What am I doing wrong? Or is writing suppose to be 2x to 3x (at least) faster than reading from a file?
I have considered mmap but some of the results on http://lemire.me/blog/archives/2012/06/26/which-is-fastest-read-fread-ifstream-or-mmap/ appear to indicate it is no faster than ifstream. or would mmap help in this case?
details:
I have (so far) tried adding a buffer, tweaking parameters, removing the ifstream buffer (that slowed it down by 6x in my test case), i am currently at a loss for ideas after searching around.
The important section of the code is below. It does the following:
if less than the file
//if data in buffer
if(leftInBuffer[activefile] > 0)
{
//cout <<bufferloc[activefile] <<"\n";
memcpy(memblock,(buffer[activefile])+bufferloc[activefile],16);
bufferloc[activefile]+=16;
leftInBuffer[activefile]-=16;
}
else //buffers blank
{
//read in block
long blockleft = (cfilemax -cfileplace) / 16 ;
int read=0;
/* slow block starts here */
if(blockleft >= MAXBUFELEMENTS)
{
currentFile->read((char *)(&(buffer[activefile][0])),16*MAXBUFELEMENTS);
leftInBuffer[activefile] = 16*MAXBUFELEMENTS;
bufferloc[activefile]=0;
read =16*MAXBUFELEMENTS;
}
else //read in part of the block
{
currentFile->read((char *)(&(buffer[activefile][0])),16*(blockleft));
leftInBuffer[activefile] = 16*blockleft;
bufferloc[activefile]=0;
read =16*blockleft;
}
/* slow block ends here */
memcpy(memblock,(buffer[activefile])+bufferloc[activefile],16);
bufferloc[activefile]+=16;
leftInBuffer[activefile]-=16;
}
edit: this is on a mac, osx 10.9.5, with an i7 with a SSD
Solution:
as was suggested below, mmap was able to increase the speed by about 10x.
(for anyone else who searches for this) specifically open with:
uint8_t * openMMap(string name, long & size)
{
int m_fd;
struct stat statbuf;
uint8_t * m_ptr_begin;
if ((m_fd = open(name.c_str(), O_RDONLY)) < 0)
{
perror("can't open file for reading");
}
if (fstat(m_fd, &statbuf) < 0)
{
perror("fstat in openMMap failed");
}
if ((m_ptr_begin = (uint8_t *)mmap(0, statbuf.st_size, PROT_READ, MAP_SHARED, m_fd, 0)) == MAP_FAILED)
{
perror("mmap in openMMap failed");
}
uint8_t * m_ptr = m_ptr_begin;
size = statbuf.st_size;
return m_ptr;
}
read by:
uint8_t * mmfile = openMMap("my_file", length);
uint32_t * memblockmm;
memblockmm = (uint32_t *)mmfile; //cast file to uint32 array
uint32_t data = memblockmm[0]; //take int
mmfile +=4; //increment by 4 as I read a 32 bit entry and each entry in mmfile is 8 bits.
Upvotes: 2
Views: 2112
Reputation: 58442
As @Tony Jiang said, try experimenting with the buffer size to see if that helps.
Try mmap to see if that helps.
I assume that currentFile
is a std::ifstream
? There's going to be some overhead for using iostreams
(for example, an istream
will do its own buffering, adding an extra layer to what you're doing); although I wouldn't expect the overhead to be huge, you can test by using open(2) and read(2) directly.
You should be able to run your code through dtruss -e
to verify how long the read
system calls take.

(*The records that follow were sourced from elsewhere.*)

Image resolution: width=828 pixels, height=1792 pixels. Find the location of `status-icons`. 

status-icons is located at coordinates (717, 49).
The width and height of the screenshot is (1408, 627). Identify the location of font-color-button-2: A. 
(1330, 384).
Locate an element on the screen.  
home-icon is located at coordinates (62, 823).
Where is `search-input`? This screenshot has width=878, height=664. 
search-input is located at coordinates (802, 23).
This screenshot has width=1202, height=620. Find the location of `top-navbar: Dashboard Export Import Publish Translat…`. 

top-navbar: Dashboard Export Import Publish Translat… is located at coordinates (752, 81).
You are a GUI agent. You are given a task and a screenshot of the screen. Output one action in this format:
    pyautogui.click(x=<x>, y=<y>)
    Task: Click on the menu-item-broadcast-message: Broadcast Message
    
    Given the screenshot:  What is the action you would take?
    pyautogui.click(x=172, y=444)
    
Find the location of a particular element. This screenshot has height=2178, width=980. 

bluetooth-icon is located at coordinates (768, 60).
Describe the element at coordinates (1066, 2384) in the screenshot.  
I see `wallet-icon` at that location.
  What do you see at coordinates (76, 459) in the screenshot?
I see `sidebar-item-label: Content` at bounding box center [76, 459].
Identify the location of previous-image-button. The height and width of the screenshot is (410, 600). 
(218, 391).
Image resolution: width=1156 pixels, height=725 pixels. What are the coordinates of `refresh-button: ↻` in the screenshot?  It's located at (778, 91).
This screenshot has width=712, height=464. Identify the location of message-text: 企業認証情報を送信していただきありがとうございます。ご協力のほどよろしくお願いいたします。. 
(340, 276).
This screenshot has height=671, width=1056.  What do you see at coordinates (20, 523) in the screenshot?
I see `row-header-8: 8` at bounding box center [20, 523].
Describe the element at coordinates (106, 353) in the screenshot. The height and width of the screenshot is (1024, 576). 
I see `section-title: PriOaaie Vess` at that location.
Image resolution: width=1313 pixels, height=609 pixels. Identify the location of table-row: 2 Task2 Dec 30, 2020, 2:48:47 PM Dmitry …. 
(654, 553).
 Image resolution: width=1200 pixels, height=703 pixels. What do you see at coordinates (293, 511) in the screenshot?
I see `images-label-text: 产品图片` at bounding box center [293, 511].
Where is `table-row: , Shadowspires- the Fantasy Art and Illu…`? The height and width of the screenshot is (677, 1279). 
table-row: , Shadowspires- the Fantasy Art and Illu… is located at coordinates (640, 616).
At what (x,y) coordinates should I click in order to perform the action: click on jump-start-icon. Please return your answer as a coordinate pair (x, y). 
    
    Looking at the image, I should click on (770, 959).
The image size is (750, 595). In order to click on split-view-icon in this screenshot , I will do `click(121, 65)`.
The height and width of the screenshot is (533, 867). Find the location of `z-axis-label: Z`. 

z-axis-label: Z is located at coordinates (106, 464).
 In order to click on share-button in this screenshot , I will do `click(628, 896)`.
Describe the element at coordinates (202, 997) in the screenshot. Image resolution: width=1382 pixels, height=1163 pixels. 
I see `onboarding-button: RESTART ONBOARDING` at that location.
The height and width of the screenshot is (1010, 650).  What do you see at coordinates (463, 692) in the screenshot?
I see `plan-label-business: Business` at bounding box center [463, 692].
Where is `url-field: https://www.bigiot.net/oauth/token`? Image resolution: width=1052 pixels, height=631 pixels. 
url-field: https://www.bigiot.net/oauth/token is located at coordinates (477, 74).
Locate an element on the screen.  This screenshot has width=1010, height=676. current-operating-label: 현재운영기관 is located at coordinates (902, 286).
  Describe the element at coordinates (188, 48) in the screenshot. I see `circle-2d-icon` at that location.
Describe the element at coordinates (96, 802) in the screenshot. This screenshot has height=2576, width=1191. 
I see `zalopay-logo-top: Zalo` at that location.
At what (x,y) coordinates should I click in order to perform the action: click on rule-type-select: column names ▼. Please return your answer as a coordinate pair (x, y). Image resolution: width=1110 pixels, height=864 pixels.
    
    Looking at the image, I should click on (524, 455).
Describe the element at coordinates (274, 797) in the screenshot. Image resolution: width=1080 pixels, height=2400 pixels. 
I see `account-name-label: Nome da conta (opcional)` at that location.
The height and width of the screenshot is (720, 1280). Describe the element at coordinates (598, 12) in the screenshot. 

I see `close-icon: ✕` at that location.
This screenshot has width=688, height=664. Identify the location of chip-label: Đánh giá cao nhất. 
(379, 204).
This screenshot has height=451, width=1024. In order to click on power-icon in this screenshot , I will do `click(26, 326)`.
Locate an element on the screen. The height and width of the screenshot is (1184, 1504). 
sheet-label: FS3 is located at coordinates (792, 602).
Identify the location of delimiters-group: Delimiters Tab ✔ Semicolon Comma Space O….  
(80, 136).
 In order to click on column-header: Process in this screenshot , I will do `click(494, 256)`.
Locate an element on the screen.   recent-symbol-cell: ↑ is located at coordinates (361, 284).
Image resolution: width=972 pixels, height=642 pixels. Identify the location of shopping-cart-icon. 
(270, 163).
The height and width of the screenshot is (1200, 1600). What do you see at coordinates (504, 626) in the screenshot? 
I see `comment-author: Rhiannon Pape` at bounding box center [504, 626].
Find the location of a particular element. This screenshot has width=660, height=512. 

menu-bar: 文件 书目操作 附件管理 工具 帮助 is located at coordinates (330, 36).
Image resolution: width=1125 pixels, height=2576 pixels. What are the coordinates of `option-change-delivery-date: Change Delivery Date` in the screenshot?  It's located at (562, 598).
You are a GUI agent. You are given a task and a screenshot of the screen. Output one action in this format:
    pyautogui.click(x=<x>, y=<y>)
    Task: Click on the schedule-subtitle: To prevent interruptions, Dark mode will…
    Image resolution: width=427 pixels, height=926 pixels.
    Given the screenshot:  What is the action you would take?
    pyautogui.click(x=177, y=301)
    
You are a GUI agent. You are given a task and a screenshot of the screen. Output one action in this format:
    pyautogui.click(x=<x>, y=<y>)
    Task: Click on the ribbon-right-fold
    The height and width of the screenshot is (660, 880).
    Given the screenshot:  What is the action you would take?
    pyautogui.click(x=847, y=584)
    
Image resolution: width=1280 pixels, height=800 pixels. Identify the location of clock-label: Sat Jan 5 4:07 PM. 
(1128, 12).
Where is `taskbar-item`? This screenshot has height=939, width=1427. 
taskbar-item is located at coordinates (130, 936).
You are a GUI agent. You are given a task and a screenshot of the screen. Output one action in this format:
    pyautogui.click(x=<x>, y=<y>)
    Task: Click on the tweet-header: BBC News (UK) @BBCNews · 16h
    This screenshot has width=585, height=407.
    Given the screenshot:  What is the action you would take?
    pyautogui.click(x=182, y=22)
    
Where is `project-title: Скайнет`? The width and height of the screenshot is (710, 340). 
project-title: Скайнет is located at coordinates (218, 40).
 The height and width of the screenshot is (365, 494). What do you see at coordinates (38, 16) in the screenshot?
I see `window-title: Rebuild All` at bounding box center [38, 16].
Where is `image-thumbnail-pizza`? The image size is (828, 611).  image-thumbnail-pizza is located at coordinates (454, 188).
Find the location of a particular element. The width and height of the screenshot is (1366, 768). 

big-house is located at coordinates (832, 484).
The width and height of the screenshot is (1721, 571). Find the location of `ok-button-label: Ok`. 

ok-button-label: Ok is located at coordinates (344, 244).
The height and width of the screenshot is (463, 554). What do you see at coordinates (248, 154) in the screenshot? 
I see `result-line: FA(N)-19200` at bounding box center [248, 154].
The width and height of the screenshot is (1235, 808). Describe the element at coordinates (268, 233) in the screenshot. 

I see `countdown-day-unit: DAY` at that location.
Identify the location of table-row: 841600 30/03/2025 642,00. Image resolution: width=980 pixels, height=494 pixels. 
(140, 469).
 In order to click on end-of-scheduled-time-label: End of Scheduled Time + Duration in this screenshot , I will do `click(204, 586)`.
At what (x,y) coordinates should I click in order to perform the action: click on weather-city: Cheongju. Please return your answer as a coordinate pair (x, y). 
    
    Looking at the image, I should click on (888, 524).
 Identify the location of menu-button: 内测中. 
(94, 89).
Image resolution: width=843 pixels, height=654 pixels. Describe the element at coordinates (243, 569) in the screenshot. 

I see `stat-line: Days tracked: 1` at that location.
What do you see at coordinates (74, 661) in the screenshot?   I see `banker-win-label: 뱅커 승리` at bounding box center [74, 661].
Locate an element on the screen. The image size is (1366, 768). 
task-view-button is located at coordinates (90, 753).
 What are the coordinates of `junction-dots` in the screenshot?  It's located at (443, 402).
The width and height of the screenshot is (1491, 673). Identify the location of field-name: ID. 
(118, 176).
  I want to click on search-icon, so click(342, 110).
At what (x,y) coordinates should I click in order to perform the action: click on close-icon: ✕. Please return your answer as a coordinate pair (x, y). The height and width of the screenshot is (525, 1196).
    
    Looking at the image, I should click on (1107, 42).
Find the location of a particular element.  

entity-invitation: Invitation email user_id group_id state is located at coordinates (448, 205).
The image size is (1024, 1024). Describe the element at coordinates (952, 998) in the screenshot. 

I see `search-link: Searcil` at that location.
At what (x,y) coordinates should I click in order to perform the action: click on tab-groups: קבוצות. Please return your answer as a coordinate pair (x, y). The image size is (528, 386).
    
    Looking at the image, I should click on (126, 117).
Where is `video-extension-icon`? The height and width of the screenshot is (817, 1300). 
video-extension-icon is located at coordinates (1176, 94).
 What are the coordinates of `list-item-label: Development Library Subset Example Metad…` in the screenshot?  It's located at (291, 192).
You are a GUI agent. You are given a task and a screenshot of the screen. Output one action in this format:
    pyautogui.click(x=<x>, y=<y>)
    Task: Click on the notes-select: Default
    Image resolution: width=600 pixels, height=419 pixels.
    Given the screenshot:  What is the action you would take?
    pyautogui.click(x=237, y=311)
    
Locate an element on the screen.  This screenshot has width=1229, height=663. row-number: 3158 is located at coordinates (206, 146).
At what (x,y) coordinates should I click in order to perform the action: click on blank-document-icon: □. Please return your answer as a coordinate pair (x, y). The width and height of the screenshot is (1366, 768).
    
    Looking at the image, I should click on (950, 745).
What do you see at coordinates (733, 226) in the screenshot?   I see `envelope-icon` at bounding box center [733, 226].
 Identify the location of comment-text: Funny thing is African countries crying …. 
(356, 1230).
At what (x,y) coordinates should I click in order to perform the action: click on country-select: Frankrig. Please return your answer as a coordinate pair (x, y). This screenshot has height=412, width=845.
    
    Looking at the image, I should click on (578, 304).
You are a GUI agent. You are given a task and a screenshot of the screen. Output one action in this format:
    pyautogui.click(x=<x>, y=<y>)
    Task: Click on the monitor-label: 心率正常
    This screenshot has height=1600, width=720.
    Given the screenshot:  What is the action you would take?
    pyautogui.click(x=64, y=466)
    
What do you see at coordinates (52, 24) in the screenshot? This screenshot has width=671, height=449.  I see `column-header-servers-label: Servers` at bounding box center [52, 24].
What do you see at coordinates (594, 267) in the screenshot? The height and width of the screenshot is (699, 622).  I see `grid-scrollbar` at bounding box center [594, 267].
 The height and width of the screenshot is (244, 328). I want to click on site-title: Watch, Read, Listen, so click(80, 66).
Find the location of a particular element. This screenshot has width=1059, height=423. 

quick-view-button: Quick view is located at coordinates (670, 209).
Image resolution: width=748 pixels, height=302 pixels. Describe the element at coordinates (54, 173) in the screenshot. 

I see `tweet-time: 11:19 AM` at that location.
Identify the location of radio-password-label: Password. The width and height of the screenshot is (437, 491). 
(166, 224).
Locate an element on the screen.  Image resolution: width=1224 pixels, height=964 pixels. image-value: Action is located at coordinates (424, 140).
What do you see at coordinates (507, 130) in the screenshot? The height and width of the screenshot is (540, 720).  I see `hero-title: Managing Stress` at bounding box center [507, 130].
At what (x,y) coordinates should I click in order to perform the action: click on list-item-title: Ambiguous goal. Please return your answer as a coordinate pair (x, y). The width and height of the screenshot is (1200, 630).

If those take the bulk of your time, then you're hitting OS and hardware limits, so you can address that by piping, mmap'ing, or adjusting your buffer size. If those take less time than you expect, then look for problems in your application logic (unnecessary work on each iteration, etc.).
Upvotes: 0
Reputation: 651
This should be a comment, but I don't have 50 reputation to make a comment.
What is the value of MAXBUFELEMENTS? From my experience, many smaller reads is far slower than one read of larger size. I suggest to read the entire file in if possible, some files could be GBs, but even reading in 100MB at once would perform better than reading 1 MB 100 times.
If that's still not good enough, next thing you can try is to compress(zlib) input files(may have to break them into chunks due to size), and decompress them in memory. This method is usually faster than reading in uncompressed files.
Upvotes: 2